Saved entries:
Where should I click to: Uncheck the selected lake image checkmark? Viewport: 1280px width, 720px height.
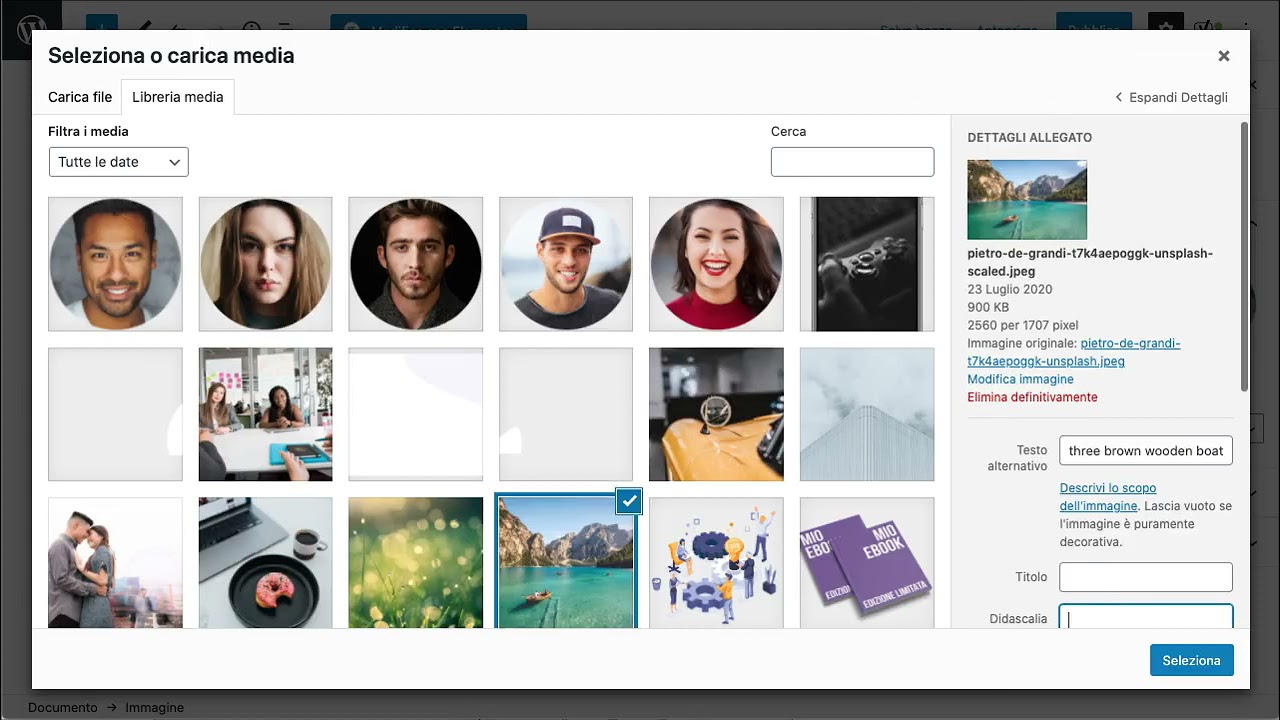628,502
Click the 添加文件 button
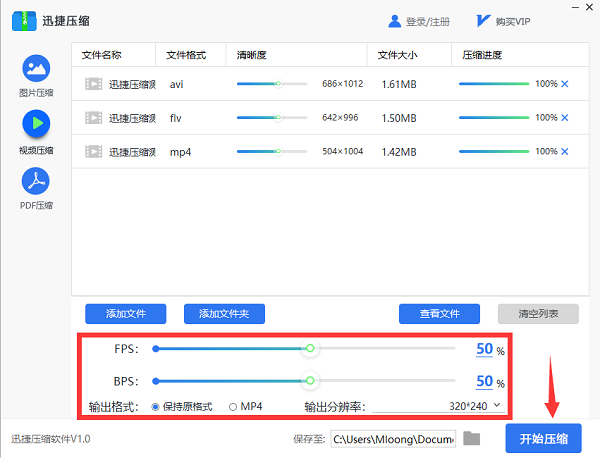 click(x=125, y=314)
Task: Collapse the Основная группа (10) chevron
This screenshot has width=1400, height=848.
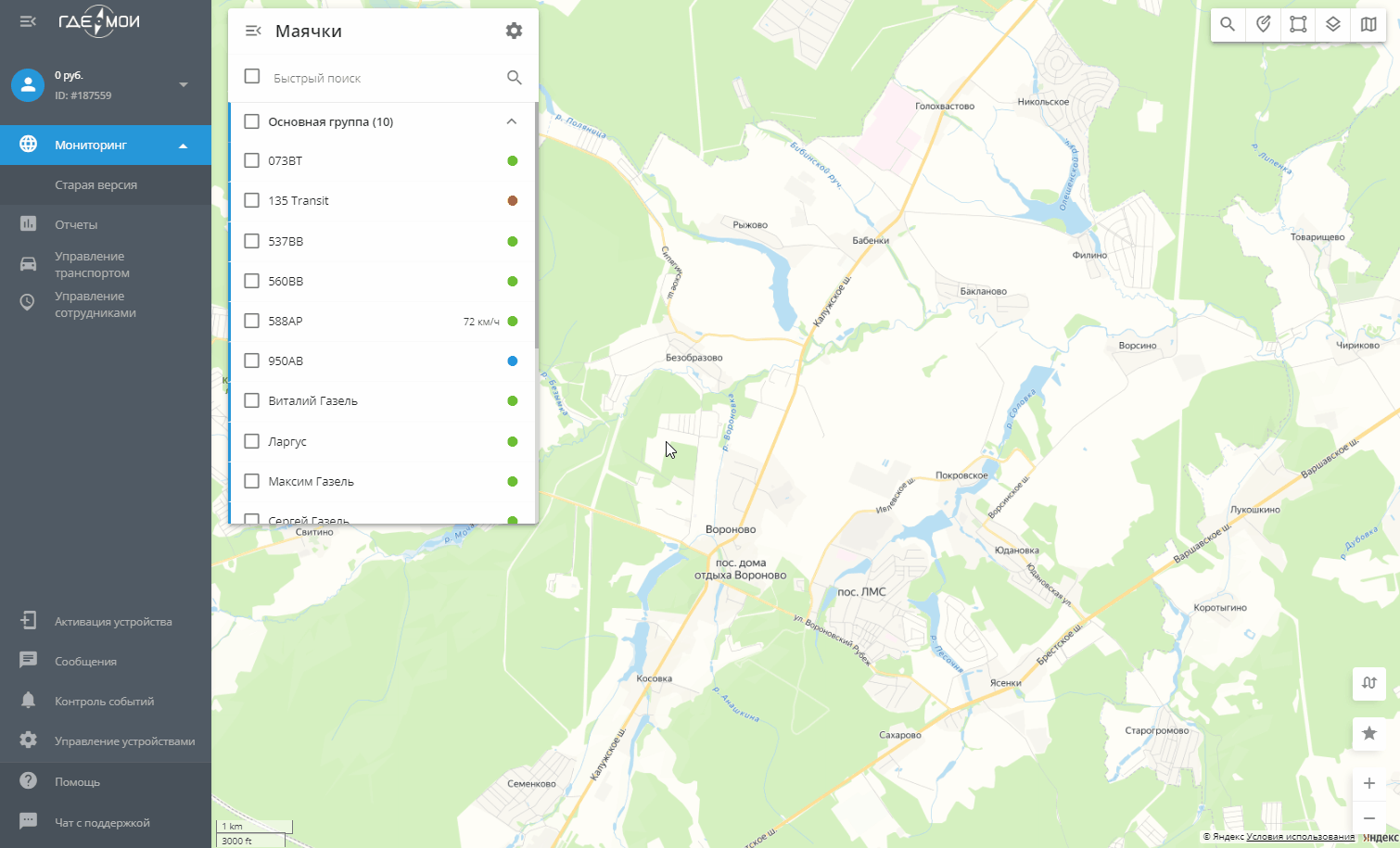Action: click(x=511, y=121)
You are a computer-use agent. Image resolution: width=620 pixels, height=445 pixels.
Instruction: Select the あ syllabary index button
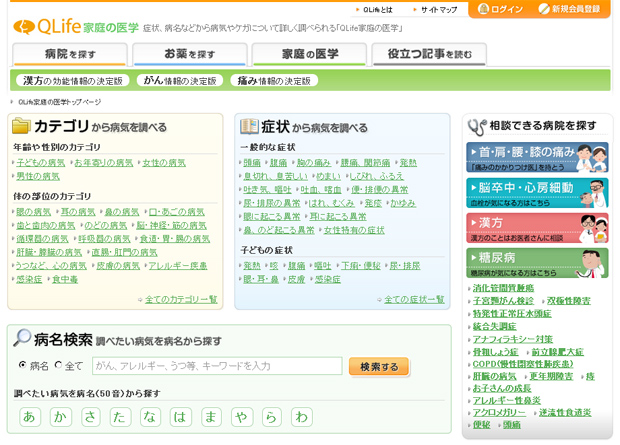(x=30, y=416)
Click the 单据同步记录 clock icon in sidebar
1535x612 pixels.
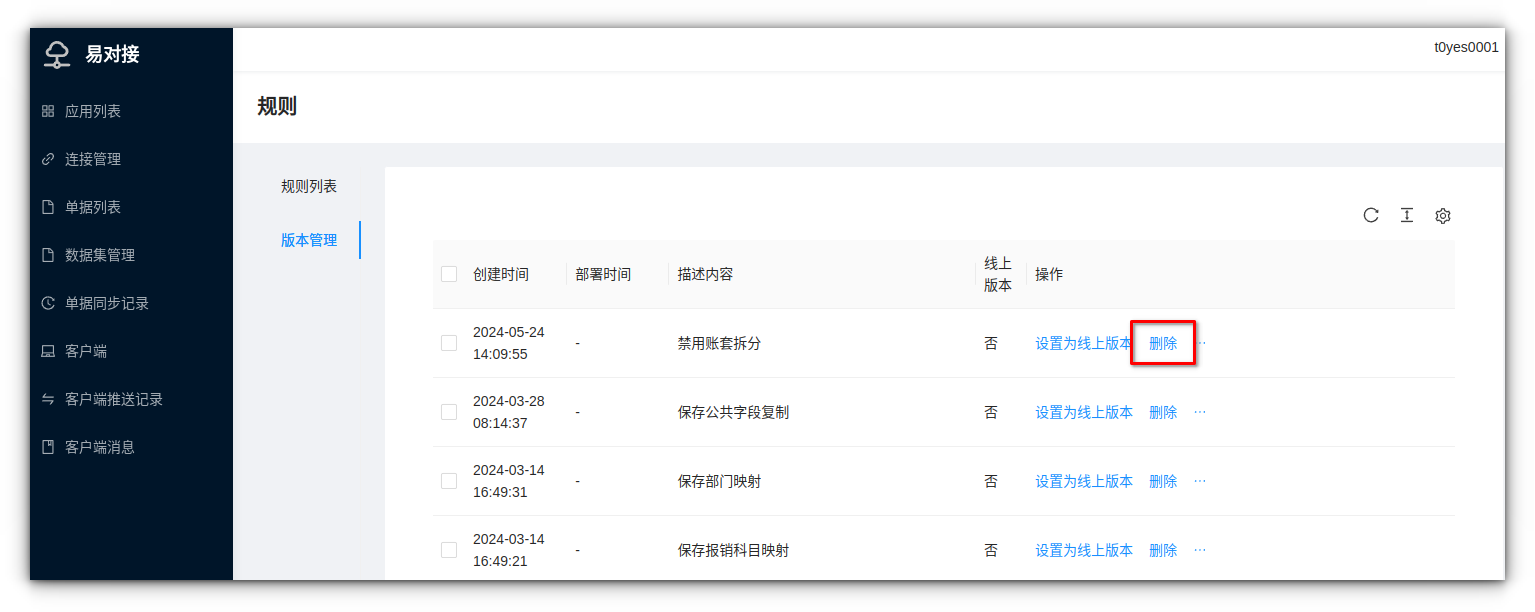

Aim of the exercise: In the copy, include every record exactly and no pictures.

Solution to the exercise:
Where should I click to: Uncheck the selected lake image checkmark? Viewport: 1280px width, 720px height.
628,502
Click the 添加文件 button
 click(x=125, y=314)
Task: Collapse the Основная группа (10) chevron
This screenshot has width=1400, height=848.
Action: click(x=511, y=121)
You are a computer-use agent. Image resolution: width=620 pixels, height=445 pixels.
Instruction: Select the あ syllabary index button
(x=30, y=416)
Click the 单据同步记录 clock icon in sidebar
1535x612 pixels.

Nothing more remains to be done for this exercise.